Il Museo


Sorto per volontà testamentaria di Giovanni Scaramangà, commerciante di origine greca e grande raccoglitore di memorie su Trieste, il museo ha esposto per la prima volta le sue raccolte nel 1962.

Allora come oggi, i visitatori sono invitati a percorrere le stanze di quella che era l’abitazione del Fondatore situata in un edificio costruito nella seconda metà del XVII secolo e affacciato sulla piazza Sant’Antonio in fondo al Canal Grande.
Nell’appartamento alcuni ambienti sono stati conservati inalterati approvando l’idea del museo d’ambiente, mentre altri sono stati adattati alle esposizioni.

Giovanni Scaramangà

Giovanni Scaramangà discende da una antica e nobile famiglia originaria dell’isola di Chios nell’Egeo, trasferitosi a Trieste per sfuggire alle stragi dei Turchi durante l’insurrezione greca. La famiglia ebbe quattro vittime, fra cui il bisnonno del nostro, giustiziate dei Turchi.

Giovanni Scaramangà nacque a Trieste il 2 aprile 1872 e dopo aver compiuto gli studi nella sua città, cominciò l’attività nella ditta di famiglia.
Di sentimenti italiani, aderì al Partito Liberale Nazionale, venendo chiamato a rappresentare la città Parlamento di Vienna. La sua opera si svolse instancabile nella difesa degli interessi della città fintanto che dovette ritornare a Trieste per curare quelli commerciali della famiglia.

L’esperienza acquisita durante la sua permanenza a Vienna, la sagacia dimostrata nella conduzione degli affari e soprattutto il suo equilibrio fecero sì che venisse eletto prima Consigliere della camera di Commercio ed Industria e poi Presidente nella stessa, carica che mantenne per tutto il periodo della prima guerra; al termine venne nominato dal Governo Italiano Commissario Regio della Camera di Commercio.
Dalla fine della guerra Giovanni Scaramangà è presente in tutte le più serie e prestigiose attività della città e il suo nome compariva nei più svariati consigli di amministrazione: banche, compagnie di assicurazioni, società di navigazione, imprese commerciali, società sportive, industrie, ecc.
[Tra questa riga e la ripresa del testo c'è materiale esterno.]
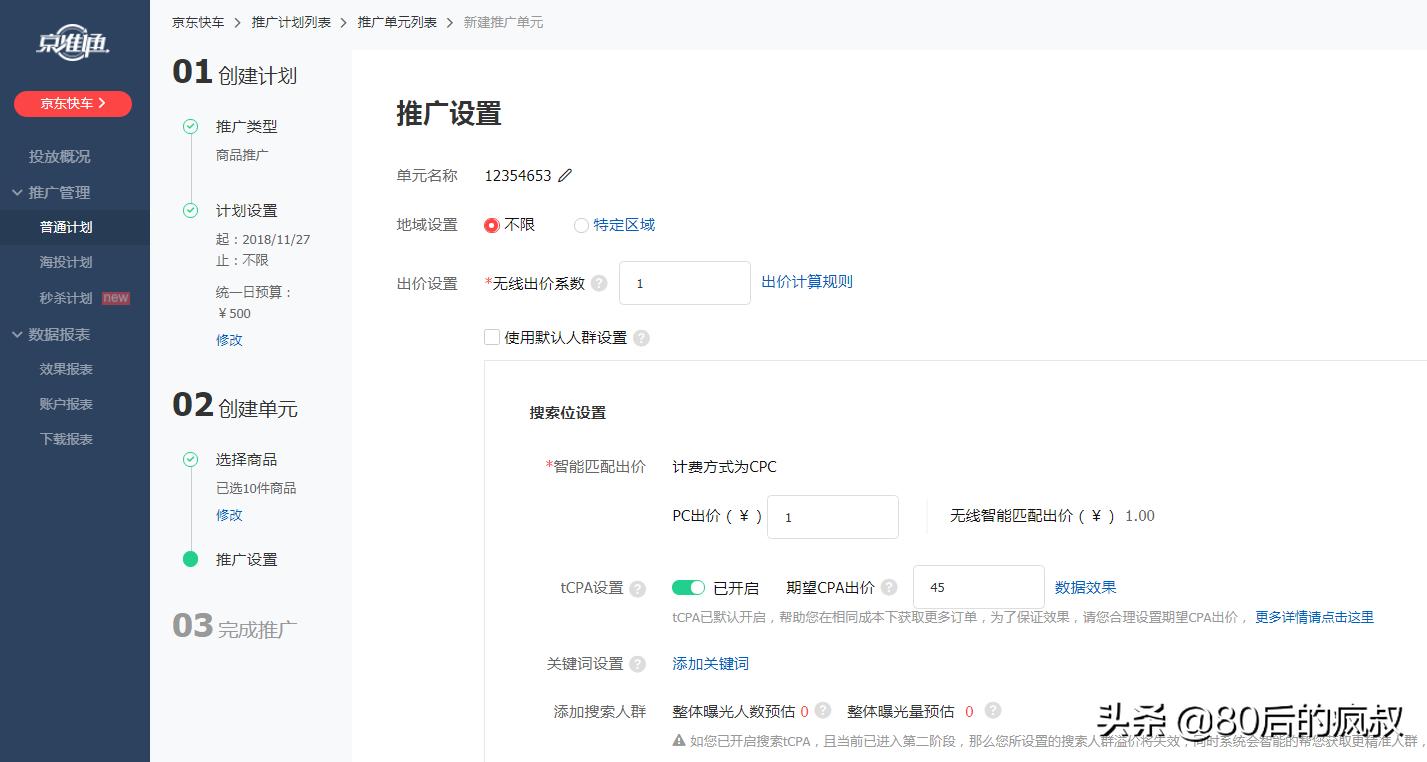This screenshot has width=1427, height=762.
Task: Click the pencil icon to edit unit name 12354653
Action: [x=564, y=174]
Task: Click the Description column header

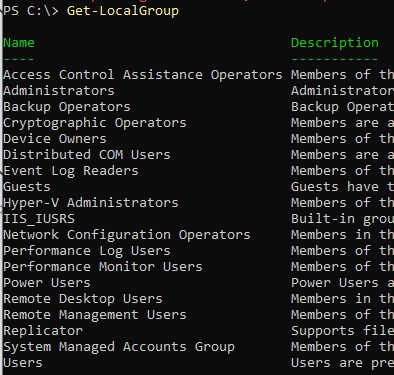Action: click(x=335, y=43)
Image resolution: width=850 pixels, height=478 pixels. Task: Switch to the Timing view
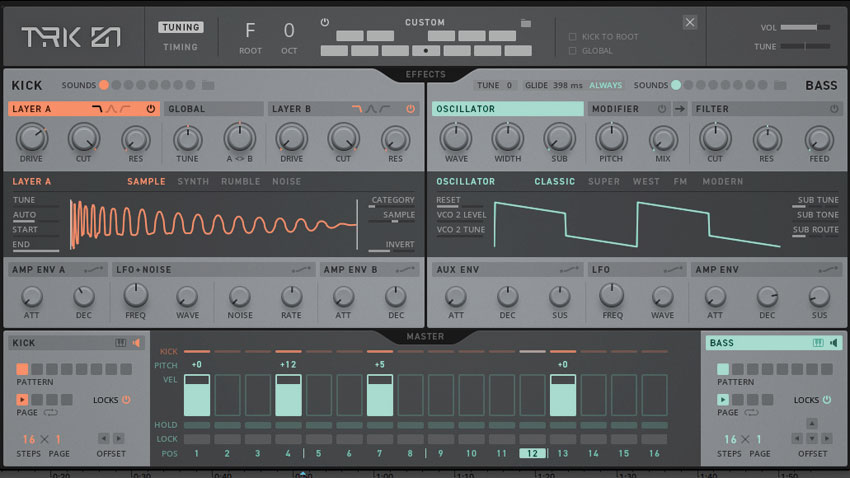coord(180,47)
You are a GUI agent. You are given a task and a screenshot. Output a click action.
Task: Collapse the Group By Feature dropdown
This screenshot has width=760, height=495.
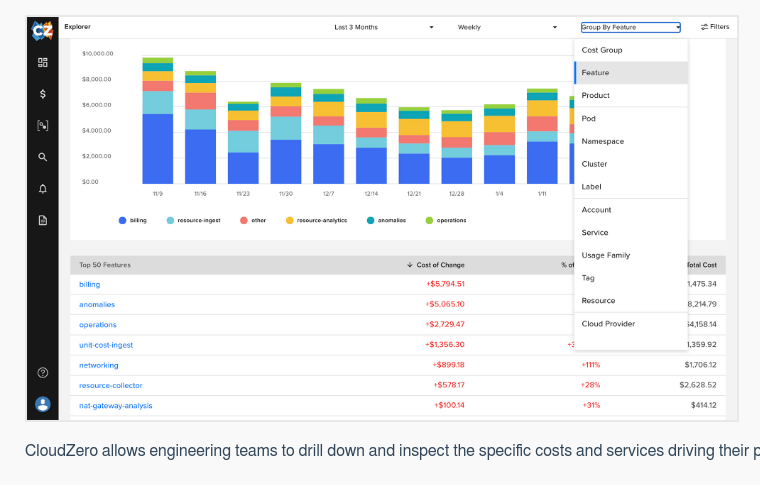point(630,27)
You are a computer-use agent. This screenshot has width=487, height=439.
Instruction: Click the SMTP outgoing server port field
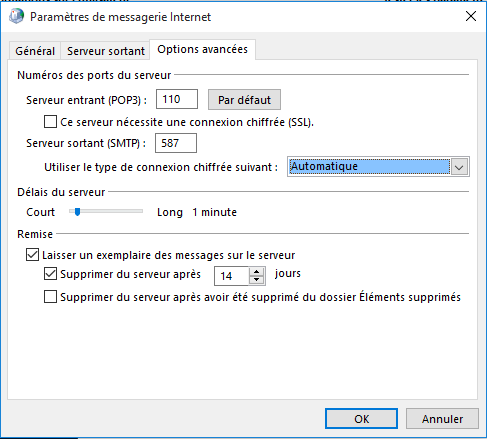coord(176,143)
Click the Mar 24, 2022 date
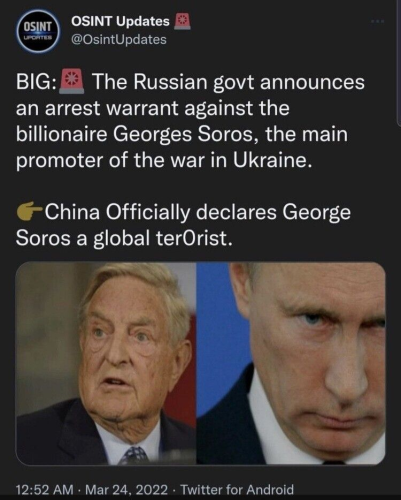The width and height of the screenshot is (401, 500). pos(126,490)
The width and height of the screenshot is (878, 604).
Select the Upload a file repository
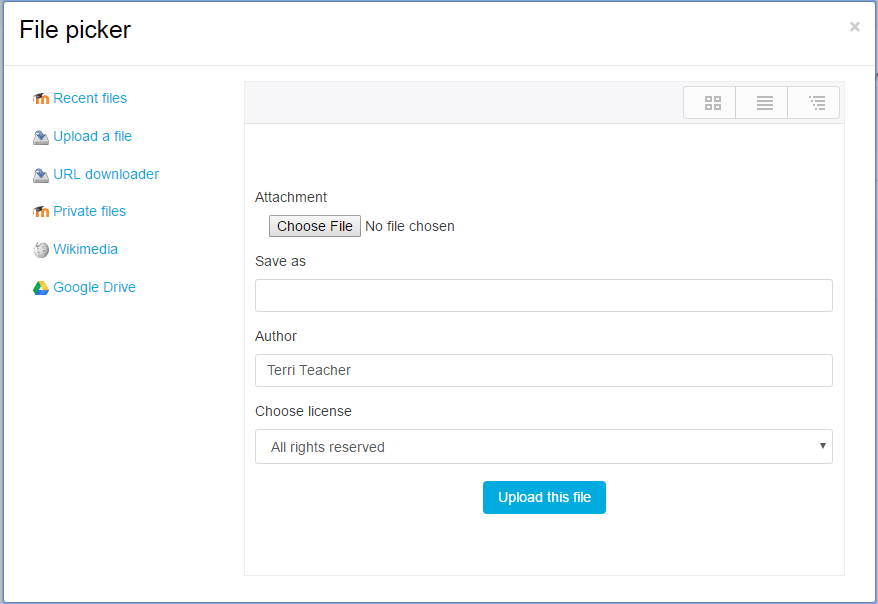click(x=92, y=136)
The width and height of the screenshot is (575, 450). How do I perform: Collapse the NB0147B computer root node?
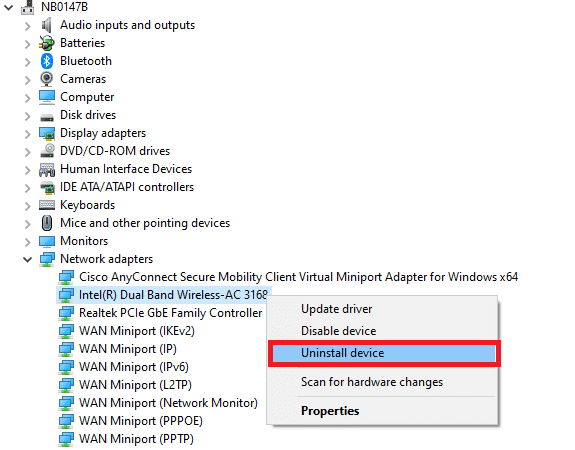click(x=8, y=7)
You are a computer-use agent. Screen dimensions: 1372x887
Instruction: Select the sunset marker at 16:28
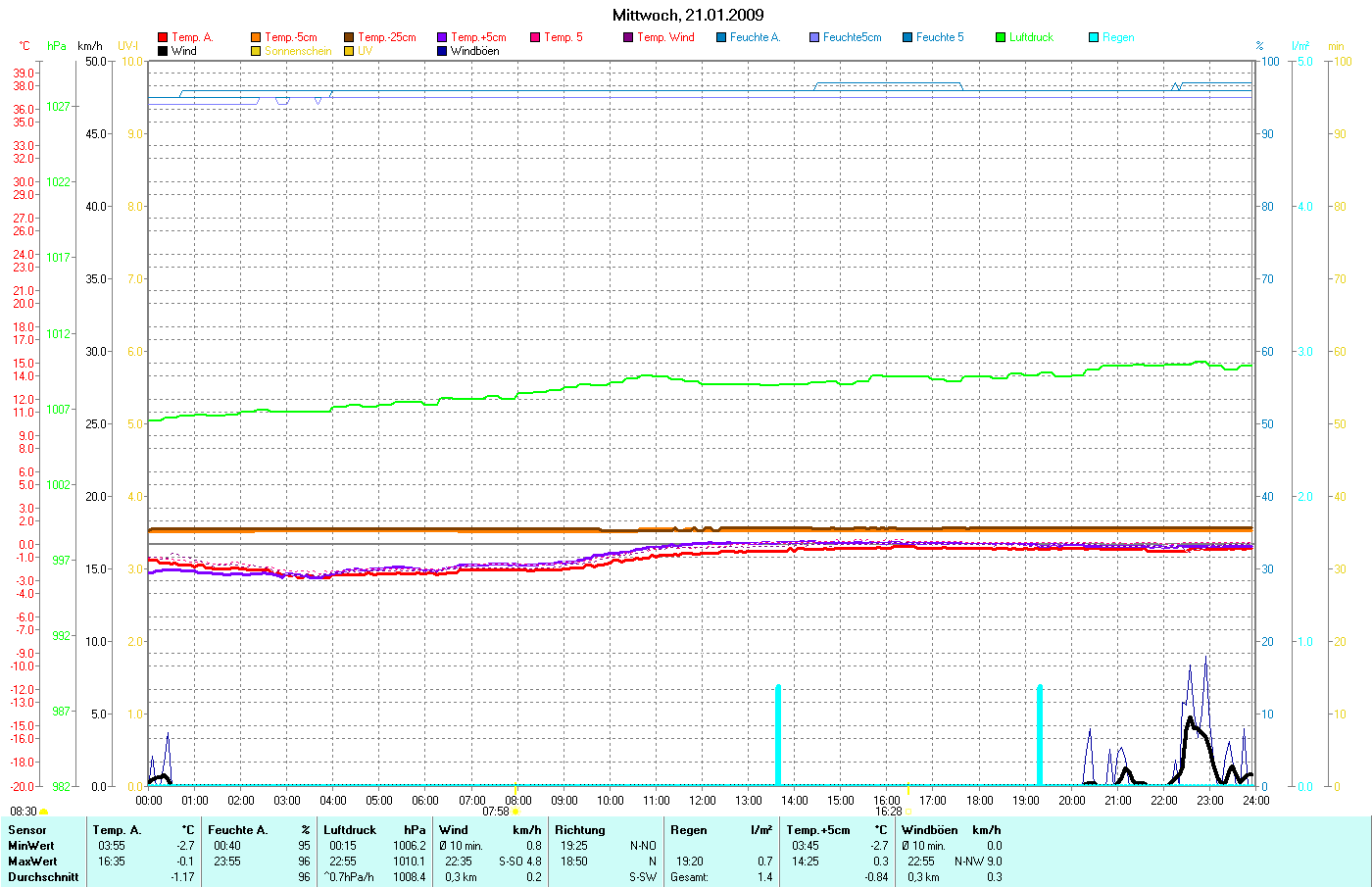tap(907, 812)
Alla fine della seconda guerra mondiale si trova a presiedere il Lloyd Triestino e deve affrontare tutti i problemi conseguenti alle distruzioni patite dalla società durante il conflitto.

Dopo aver provveduto al rimpatrio del personale rimasto bloccato all’estero ed a salvare e recuperare quanto era rimasto della flotta sociale, si trovò in contrasto con la Finmare che intendeva trasferire le navi superstiti ad un altro compartimento marittimo.

Quando, malgrado l’opposizione, le navi vennero trasferite, si dimise dalla carica. dal 1947, ritirandosi dalle attività imprenditoriali, si dedicò con passione alle attività culturali ricoprendo incarichi di prestigio, tanto come presidente del Curatorio del Civico Museo Revoltella quanto come componente della Commissione Consultiva della Biblioteca civica.

Morì nella sua casa il 4 marzo 1960.